Zunächst stand für uns aber das Treffen mit den Kameraden im Vordergrund, welches zeigte, dass man erlebte und gelebte Kameradschaft auch nach 10 oder mehr Jahren nicht vergisst und sie uns über Jahre hinaus verbindet. Über alle Dienstgrade hinweg wurden Erfahrungen ausgetauscht und natürlich auch Einsatzanekdoten erzählt. Man traf sich wieder und erzählte über die schönen, aber auch über die traurigen Tage in unseren Erinnerungen und aus einem Einsatz, der die Angehörigen der Bundeswehr über annähernd eine Generation mehr geprägt hatte als jeder andere.

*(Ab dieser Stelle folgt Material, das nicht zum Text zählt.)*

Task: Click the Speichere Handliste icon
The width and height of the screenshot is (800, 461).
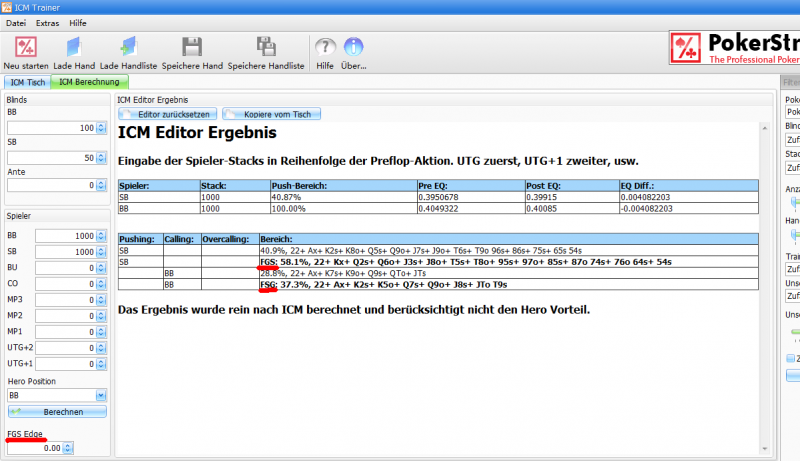Action: click(266, 47)
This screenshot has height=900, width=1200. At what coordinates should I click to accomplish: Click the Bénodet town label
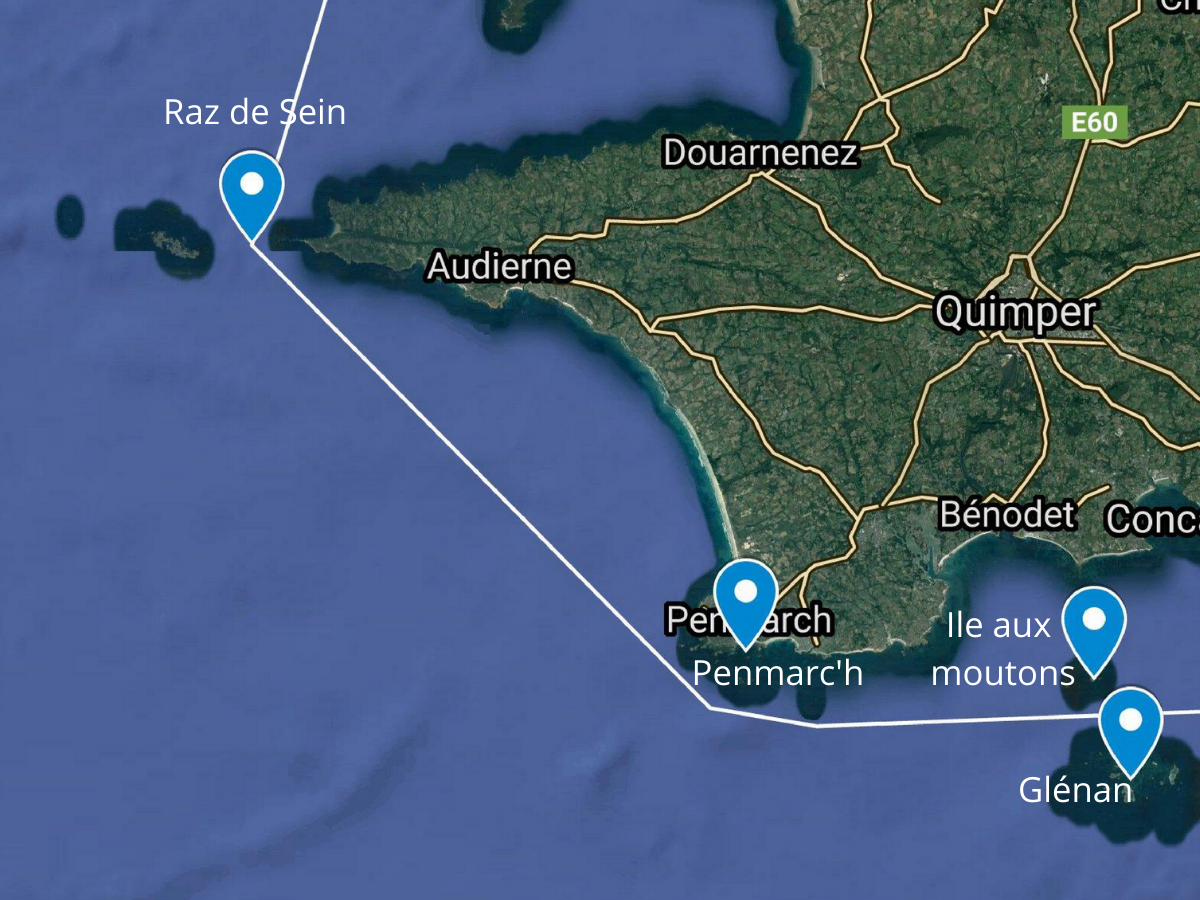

Der Bundespräsident, die Verteidigungsministerin und der Generalinspekteur der Bundeswehr beim Abschreiten der Front

Als in sich geschlossene Abordnung des Sanitätsdienstes der Bundeswehr konnten wir mit den anderen Abordnungen gemeinsam auf den Appellplatz im Bendlerblock marschieren und mit Recht stolz den Sanitätsdienst und das, wofür er bei diesem Einsatz gestanden hat, repräsentieren. Und wir wurden überrascht. Bei diesem Appell konnte bei aller Skepsis und trotz sicherlich vieler offener und noch zu klärender Fragen zum Einsatz an sich die Berliner Politik den Soldaten eines vermitteln:

„Heute geht es nicht um die Beantwortung politischer Fragen, heute geht es um die Soldatinnen und Soldaten der Bundeswehr – um die Veteranen des Afghanistaneinsatzes“.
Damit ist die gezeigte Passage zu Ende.